Assignment: Please output the lines shown below exactly as they appear.

# # # # # # #

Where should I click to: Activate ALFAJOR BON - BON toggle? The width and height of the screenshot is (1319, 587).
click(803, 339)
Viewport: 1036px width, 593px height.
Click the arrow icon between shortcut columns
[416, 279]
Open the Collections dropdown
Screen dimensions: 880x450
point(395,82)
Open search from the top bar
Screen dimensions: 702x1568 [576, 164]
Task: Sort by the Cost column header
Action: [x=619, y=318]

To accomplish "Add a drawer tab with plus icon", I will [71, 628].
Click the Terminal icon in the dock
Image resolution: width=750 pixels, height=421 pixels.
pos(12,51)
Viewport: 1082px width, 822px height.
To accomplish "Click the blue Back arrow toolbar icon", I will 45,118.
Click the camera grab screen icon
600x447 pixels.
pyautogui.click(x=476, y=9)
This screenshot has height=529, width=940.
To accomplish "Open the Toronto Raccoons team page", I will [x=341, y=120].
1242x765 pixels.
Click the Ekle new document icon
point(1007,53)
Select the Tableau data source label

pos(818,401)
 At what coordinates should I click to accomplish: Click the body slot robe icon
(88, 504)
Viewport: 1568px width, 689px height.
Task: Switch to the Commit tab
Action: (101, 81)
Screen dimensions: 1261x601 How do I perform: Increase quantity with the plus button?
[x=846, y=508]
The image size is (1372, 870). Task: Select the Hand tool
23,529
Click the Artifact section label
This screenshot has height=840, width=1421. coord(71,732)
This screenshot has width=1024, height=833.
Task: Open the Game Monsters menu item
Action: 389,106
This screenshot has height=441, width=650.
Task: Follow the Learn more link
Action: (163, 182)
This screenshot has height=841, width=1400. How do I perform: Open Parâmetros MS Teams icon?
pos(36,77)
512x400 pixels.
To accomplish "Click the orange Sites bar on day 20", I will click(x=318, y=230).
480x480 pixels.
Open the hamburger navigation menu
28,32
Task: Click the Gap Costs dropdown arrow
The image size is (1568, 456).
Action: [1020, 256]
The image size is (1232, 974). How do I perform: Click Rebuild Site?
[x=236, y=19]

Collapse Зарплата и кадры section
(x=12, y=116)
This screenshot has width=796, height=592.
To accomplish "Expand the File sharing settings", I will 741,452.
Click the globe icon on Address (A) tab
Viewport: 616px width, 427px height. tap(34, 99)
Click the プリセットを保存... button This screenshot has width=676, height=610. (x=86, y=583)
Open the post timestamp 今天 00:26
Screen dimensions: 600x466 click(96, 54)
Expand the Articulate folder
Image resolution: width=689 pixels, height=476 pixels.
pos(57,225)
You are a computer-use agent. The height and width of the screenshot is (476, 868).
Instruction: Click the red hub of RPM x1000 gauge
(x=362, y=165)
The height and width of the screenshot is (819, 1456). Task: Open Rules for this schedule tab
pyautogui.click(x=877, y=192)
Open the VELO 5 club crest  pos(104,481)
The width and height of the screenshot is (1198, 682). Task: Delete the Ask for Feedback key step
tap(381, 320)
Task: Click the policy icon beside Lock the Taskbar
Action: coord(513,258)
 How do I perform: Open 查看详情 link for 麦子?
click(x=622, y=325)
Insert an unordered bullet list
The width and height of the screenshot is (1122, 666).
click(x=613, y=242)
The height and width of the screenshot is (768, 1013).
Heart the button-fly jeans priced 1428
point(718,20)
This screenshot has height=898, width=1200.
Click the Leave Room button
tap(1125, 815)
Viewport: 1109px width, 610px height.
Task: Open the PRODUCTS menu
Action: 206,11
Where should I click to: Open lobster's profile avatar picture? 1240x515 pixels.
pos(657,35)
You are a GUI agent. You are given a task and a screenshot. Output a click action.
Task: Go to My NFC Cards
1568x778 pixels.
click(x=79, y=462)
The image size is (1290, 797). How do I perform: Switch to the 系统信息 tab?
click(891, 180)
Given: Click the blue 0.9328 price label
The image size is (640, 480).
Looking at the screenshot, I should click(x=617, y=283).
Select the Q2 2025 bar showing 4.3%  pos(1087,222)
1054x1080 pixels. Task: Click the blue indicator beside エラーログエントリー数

# # # # # # #

Finished task:
Where should I click to: Activate ALFAJOR BON - BON toggle? The width and height of the screenshot is (1319, 587).
click(803, 339)
Viewport: 1036px width, 593px height.
Click the arrow icon between shortcut columns
[416, 279]
Open the Collections dropdown
Screen dimensions: 880x450
point(395,82)
Open search from the top bar
Screen dimensions: 702x1568 [576, 164]
Task: Sort by the Cost column header
Action: [x=619, y=318]

To accomplish "Add a drawer tab with plus icon", I will [71, 628].
Click the Terminal icon in the dock
Image resolution: width=750 pixels, height=421 pixels.
pos(12,51)
Viewport: 1082px width, 822px height.
To accomplish "Click the blue Back arrow toolbar icon", I will 45,118.
Click the camera grab screen icon
600x447 pixels.
pyautogui.click(x=476, y=9)
This screenshot has height=529, width=940.
To accomplish "Open the Toronto Raccoons team page", I will [x=341, y=120].
1242x765 pixels.
Click the Ekle new document icon
point(1007,53)
Select the Tableau data source label

pos(818,401)
 At what coordinates should I click to accomplish: Click the body slot robe icon
(88, 504)
Viewport: 1568px width, 689px height.
Task: Switch to the Commit tab
Action: (101, 81)
Screen dimensions: 1261x601 How do I perform: Increase quantity with the plus button?
[x=846, y=508]
The image size is (1372, 870). Task: Select the Hand tool
23,529
Click the Artifact section label
This screenshot has height=840, width=1421. coord(71,732)
This screenshot has width=1024, height=833.
Task: Open the Game Monsters menu item
Action: 389,106
This screenshot has height=441, width=650.
Task: Follow the Learn more link
Action: (163, 182)
This screenshot has height=841, width=1400. How do I perform: Open Parâmetros MS Teams icon?
pos(36,77)
512x400 pixels.
To accomplish "Click the orange Sites bar on day 20", I will click(x=318, y=230).
480x480 pixels.
Open the hamburger navigation menu
28,32
Task: Click the Gap Costs dropdown arrow
The image size is (1568, 456).
Action: [1020, 256]
The image size is (1232, 974). How do I perform: Click Rebuild Site?
[x=236, y=19]

Collapse Зарплата и кадры section
(x=12, y=116)
This screenshot has width=796, height=592.
To accomplish "Expand the File sharing settings", I will 741,452.
Click the globe icon on Address (A) tab
Viewport: 616px width, 427px height. tap(34, 99)
Click the プリセットを保存... button This screenshot has width=676, height=610. (x=86, y=583)
Open the post timestamp 今天 00:26
Screen dimensions: 600x466 click(96, 54)
Expand the Articulate folder
Image resolution: width=689 pixels, height=476 pixels.
pos(57,225)
You are a computer-use agent. The height and width of the screenshot is (476, 868).
Instruction: Click the red hub of RPM x1000 gauge
(x=362, y=165)
The height and width of the screenshot is (819, 1456). Task: Open Rules for this schedule tab
pyautogui.click(x=877, y=192)
Open the VELO 5 club crest  pos(104,481)
The width and height of the screenshot is (1198, 682). Task: Delete the Ask for Feedback key step
tap(381, 320)
Task: Click the policy icon beside Lock the Taskbar
Action: coord(513,258)
 How do I perform: Open 查看详情 link for 麦子?
click(x=622, y=325)
Insert an unordered bullet list
The width and height of the screenshot is (1122, 666).
click(x=613, y=242)
The height and width of the screenshot is (768, 1013).
Heart the button-fly jeans priced 1428
point(718,20)
This screenshot has height=898, width=1200.
Click the Leave Room button
tap(1125, 815)
Viewport: 1109px width, 610px height.
Task: Open the PRODUCTS menu
Action: 206,11
Where should I click to: Open lobster's profile avatar picture? 1240x515 pixels.
pos(657,35)
You are a GUI agent. You are given a task and a screenshot. Output a click action.
Task: Go to My NFC Cards
1568x778 pixels.
click(x=79, y=462)
The image size is (1290, 797). How do I perform: Switch to the 系统信息 tab?
click(891, 180)
Given: Click the blue 0.9328 price label
The image size is (640, 480).
Looking at the screenshot, I should click(x=617, y=283).
Select the Q2 2025 bar showing 4.3%  pos(1087,222)
1054x1080 pixels. Task: Click the blue indicator beside エラーログエントリー数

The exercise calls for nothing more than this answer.